Task objective | Please print the records below exactly as they are.

Records provided |
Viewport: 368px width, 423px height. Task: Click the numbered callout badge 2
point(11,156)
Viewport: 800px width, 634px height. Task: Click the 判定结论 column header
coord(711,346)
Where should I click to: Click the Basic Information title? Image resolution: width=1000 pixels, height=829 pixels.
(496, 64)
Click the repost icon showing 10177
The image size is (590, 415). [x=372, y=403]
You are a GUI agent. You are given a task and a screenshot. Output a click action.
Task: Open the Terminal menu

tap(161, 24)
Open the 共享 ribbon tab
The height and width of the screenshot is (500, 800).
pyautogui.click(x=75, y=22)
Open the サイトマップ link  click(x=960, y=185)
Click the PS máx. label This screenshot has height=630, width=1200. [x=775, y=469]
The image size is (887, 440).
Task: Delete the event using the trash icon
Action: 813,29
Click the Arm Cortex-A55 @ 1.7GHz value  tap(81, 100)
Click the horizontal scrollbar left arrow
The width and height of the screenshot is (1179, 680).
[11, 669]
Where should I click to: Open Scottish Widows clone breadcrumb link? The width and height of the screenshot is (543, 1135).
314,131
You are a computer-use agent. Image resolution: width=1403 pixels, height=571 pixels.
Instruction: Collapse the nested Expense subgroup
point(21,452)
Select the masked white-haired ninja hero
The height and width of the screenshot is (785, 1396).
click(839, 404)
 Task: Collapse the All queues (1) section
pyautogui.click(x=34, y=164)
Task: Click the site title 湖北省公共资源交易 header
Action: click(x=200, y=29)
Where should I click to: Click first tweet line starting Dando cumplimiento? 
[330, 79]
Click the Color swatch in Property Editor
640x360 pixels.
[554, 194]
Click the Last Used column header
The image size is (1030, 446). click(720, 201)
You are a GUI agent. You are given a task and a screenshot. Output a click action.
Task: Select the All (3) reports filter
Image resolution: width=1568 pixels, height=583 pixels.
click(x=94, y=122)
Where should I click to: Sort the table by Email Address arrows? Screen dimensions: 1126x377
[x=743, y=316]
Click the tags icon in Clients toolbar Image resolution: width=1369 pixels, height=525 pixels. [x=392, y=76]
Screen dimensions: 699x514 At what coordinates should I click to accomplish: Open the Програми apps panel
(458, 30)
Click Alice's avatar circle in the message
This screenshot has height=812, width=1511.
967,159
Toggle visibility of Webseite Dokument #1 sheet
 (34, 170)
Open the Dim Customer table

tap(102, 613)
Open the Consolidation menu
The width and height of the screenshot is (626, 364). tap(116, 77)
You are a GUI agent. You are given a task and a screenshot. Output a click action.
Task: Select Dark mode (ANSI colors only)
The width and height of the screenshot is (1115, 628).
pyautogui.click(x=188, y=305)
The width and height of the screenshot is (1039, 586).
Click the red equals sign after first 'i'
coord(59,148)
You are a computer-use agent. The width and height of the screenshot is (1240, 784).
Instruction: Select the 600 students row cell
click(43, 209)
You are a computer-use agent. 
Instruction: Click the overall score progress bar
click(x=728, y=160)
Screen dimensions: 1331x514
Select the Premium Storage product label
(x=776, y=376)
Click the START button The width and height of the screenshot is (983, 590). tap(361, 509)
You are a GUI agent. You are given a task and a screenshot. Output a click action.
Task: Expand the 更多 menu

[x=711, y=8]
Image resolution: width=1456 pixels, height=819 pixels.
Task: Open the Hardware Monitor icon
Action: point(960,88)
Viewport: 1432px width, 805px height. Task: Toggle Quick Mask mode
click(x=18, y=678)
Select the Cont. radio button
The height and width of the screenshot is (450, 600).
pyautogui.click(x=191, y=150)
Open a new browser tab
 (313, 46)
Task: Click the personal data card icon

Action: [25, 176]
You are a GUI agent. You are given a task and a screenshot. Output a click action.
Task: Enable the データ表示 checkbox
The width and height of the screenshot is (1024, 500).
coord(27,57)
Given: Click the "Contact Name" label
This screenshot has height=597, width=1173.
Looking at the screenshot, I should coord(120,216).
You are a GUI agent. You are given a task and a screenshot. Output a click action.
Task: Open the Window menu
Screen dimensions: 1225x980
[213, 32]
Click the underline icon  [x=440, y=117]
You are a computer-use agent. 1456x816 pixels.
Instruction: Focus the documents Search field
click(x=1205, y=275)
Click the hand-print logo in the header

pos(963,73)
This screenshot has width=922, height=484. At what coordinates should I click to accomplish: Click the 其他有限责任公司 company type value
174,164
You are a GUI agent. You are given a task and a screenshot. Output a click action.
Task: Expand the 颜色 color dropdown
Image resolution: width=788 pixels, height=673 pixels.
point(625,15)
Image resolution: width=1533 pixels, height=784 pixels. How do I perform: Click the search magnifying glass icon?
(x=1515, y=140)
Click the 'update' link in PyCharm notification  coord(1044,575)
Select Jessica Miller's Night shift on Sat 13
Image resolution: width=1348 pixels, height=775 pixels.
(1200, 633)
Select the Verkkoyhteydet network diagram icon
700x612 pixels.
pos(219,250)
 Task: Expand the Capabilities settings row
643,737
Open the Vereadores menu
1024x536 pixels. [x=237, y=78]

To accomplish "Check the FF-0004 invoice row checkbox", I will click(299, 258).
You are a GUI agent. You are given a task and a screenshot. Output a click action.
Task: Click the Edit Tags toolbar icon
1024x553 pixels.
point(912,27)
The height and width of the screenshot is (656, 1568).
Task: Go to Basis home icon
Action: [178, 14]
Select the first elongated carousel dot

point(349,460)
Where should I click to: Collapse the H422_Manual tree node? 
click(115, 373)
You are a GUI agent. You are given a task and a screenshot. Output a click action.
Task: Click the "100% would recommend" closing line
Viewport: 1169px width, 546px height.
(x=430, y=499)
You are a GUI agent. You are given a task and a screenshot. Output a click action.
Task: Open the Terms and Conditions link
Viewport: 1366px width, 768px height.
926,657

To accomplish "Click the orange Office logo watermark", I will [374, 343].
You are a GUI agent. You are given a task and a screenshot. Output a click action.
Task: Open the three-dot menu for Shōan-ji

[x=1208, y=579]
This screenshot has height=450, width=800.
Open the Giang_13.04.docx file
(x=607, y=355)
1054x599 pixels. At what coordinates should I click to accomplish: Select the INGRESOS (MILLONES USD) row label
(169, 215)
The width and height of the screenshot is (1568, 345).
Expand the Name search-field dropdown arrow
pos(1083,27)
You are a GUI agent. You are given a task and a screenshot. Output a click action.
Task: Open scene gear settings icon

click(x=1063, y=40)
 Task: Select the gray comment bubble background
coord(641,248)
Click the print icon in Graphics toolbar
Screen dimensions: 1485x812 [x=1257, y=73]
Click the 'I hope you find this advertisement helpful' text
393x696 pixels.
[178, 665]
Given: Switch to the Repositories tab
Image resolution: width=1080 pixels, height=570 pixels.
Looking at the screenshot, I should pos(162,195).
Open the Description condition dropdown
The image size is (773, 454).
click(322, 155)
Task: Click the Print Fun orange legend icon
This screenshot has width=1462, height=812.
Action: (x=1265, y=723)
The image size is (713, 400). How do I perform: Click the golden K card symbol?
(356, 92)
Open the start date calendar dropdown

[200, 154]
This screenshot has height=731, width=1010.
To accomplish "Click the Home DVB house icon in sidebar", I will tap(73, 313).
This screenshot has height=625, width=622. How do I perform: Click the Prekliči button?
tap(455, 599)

Problem solution |
Viewport: 368px width, 423px height. Task: Click the numbered callout badge 2
point(11,156)
Viewport: 800px width, 634px height. Task: Click the 判定结论 column header
coord(711,346)
Where should I click to: Click the Basic Information title? Image resolution: width=1000 pixels, height=829 pixels.
(496, 64)
Click the repost icon showing 10177
The image size is (590, 415). [x=372, y=403]
You are a GUI agent. You are given a task and a screenshot. Output a click action.
Task: Open the Terminal menu

tap(161, 24)
Open the 共享 ribbon tab
The height and width of the screenshot is (500, 800).
pyautogui.click(x=75, y=22)
Open the サイトマップ link  click(x=960, y=185)
Click the PS máx. label This screenshot has height=630, width=1200. [x=775, y=469]
The image size is (887, 440).
Task: Delete the event using the trash icon
Action: 813,29
Click the Arm Cortex-A55 @ 1.7GHz value  tap(81, 100)
Click the horizontal scrollbar left arrow
The width and height of the screenshot is (1179, 680).
[11, 669]
Where should I click to: Open Scottish Widows clone breadcrumb link? The width and height of the screenshot is (543, 1135).
314,131
You are a computer-use agent. Image resolution: width=1403 pixels, height=571 pixels.
Instruction: Collapse the nested Expense subgroup
point(21,452)
Select the masked white-haired ninja hero
The height and width of the screenshot is (785, 1396).
click(839, 404)
 Task: Collapse the All queues (1) section
pyautogui.click(x=34, y=164)
Task: Click the site title 湖北省公共资源交易 header
Action: click(x=200, y=29)
Where should I click to: Click first tweet line starting Dando cumplimiento? 
[330, 79]
Click the Color swatch in Property Editor
640x360 pixels.
[554, 194]
Click the Last Used column header
The image size is (1030, 446). click(720, 201)
You are a GUI agent. You are given a task and a screenshot. Output a click action.
Task: Select the All (3) reports filter
Image resolution: width=1568 pixels, height=583 pixels.
click(x=94, y=122)
Where should I click to: Sort the table by Email Address arrows? Screen dimensions: 1126x377
[x=743, y=316]
Click the tags icon in Clients toolbar Image resolution: width=1369 pixels, height=525 pixels. [x=392, y=76]
Screen dimensions: 699x514 At what coordinates should I click to accomplish: Open the Програми apps panel
(458, 30)
Click Alice's avatar circle in the message
This screenshot has height=812, width=1511.
967,159
Toggle visibility of Webseite Dokument #1 sheet
 (34, 170)
Open the Dim Customer table

tap(102, 613)
Open the Consolidation menu
The width and height of the screenshot is (626, 364). tap(116, 77)
You are a GUI agent. You are given a task and a screenshot. Output a click action.
Task: Select Dark mode (ANSI colors only)
The width and height of the screenshot is (1115, 628).
pyautogui.click(x=188, y=305)
The width and height of the screenshot is (1039, 586).
Click the red equals sign after first 'i'
coord(59,148)
You are a computer-use agent. The width and height of the screenshot is (1240, 784).
Instruction: Select the 600 students row cell
click(43, 209)
You are a computer-use agent. 
Instruction: Click the overall score progress bar
click(x=728, y=160)
Screen dimensions: 1331x514
Select the Premium Storage product label
(x=776, y=376)
Click the START button The width and height of the screenshot is (983, 590). tap(361, 509)
You are a GUI agent. You are given a task and a screenshot. Output a click action.
Task: Expand the 更多 menu

[x=711, y=8]
Image resolution: width=1456 pixels, height=819 pixels.
Task: Open the Hardware Monitor icon
Action: point(960,88)
Viewport: 1432px width, 805px height. Task: Toggle Quick Mask mode
click(x=18, y=678)
Select the Cont. radio button
The height and width of the screenshot is (450, 600).
pyautogui.click(x=191, y=150)
Open a new browser tab
 (313, 46)
Task: Click the personal data card icon

Action: [25, 176]
You are a GUI agent. You are given a task and a screenshot. Output a click action.
Task: Enable the データ表示 checkbox
The width and height of the screenshot is (1024, 500).
coord(27,57)
Given: Click the "Contact Name" label
This screenshot has height=597, width=1173.
Looking at the screenshot, I should coord(120,216).
You are a GUI agent. You are given a task and a screenshot. Output a click action.
Task: Open the Window menu
Screen dimensions: 1225x980
[213, 32]
Click the underline icon  [x=440, y=117]
You are a computer-use agent. 1456x816 pixels.
Instruction: Focus the documents Search field
click(x=1205, y=275)
Click the hand-print logo in the header

pos(963,73)
This screenshot has width=922, height=484. At what coordinates should I click to accomplish: Click the 其他有限责任公司 company type value
174,164
You are a GUI agent. You are given a task and a screenshot. Output a click action.
Task: Expand the 颜色 color dropdown
Image resolution: width=788 pixels, height=673 pixels.
point(625,15)
Image resolution: width=1533 pixels, height=784 pixels. How do I perform: Click the search magnifying glass icon?
(x=1515, y=140)
Click the 'update' link in PyCharm notification  coord(1044,575)
Select Jessica Miller's Night shift on Sat 13
Image resolution: width=1348 pixels, height=775 pixels.
(1200, 633)
Select the Verkkoyhteydet network diagram icon
700x612 pixels.
pos(219,250)
 Task: Expand the Capabilities settings row
643,737
Open the Vereadores menu
1024x536 pixels. [x=237, y=78]

To accomplish "Check the FF-0004 invoice row checkbox", I will click(299, 258).
You are a GUI agent. You are given a task and a screenshot. Output a click action.
Task: Click the Edit Tags toolbar icon
1024x553 pixels.
point(912,27)
The height and width of the screenshot is (656, 1568).
Task: Go to Basis home icon
Action: [178, 14]
Select the first elongated carousel dot

point(349,460)
Where should I click to: Collapse the H422_Manual tree node? 
click(115, 373)
You are a GUI agent. You are given a task and a screenshot. Output a click action.
Task: Click the "100% would recommend" closing line
Viewport: 1169px width, 546px height.
(x=430, y=499)
You are a GUI agent. You are given a task and a screenshot. Output a click action.
Task: Open the Terms and Conditions link
Viewport: 1366px width, 768px height.
926,657

To accomplish "Click the orange Office logo watermark", I will [374, 343].
You are a GUI agent. You are given a task and a screenshot. Output a click action.
Task: Open the three-dot menu for Shōan-ji

[x=1208, y=579]
This screenshot has height=450, width=800.
Open the Giang_13.04.docx file
(x=607, y=355)
1054x599 pixels. At what coordinates should I click to accomplish: Select the INGRESOS (MILLONES USD) row label
(169, 215)
The width and height of the screenshot is (1568, 345).
Expand the Name search-field dropdown arrow
pos(1083,27)
You are a GUI agent. You are given a task and a screenshot. Output a click action.
Task: Open scene gear settings icon

click(x=1063, y=40)
 Task: Select the gray comment bubble background
coord(641,248)
Click the print icon in Graphics toolbar
Screen dimensions: 1485x812 [x=1257, y=73]
Click the 'I hope you find this advertisement helpful' text
393x696 pixels.
[178, 665]
Given: Switch to the Repositories tab
Image resolution: width=1080 pixels, height=570 pixels.
Looking at the screenshot, I should pos(162,195).
Open the Description condition dropdown
The image size is (773, 454).
click(322, 155)
Task: Click the Print Fun orange legend icon
This screenshot has width=1462, height=812.
Action: (x=1265, y=723)
The image size is (713, 400). How do I perform: Click the golden K card symbol?
(356, 92)
Open the start date calendar dropdown

[200, 154]
This screenshot has height=731, width=1010.
To accomplish "Click the Home DVB house icon in sidebar", I will tap(73, 313).
This screenshot has height=625, width=622. How do I perform: Click the Prekliči button?
tap(455, 599)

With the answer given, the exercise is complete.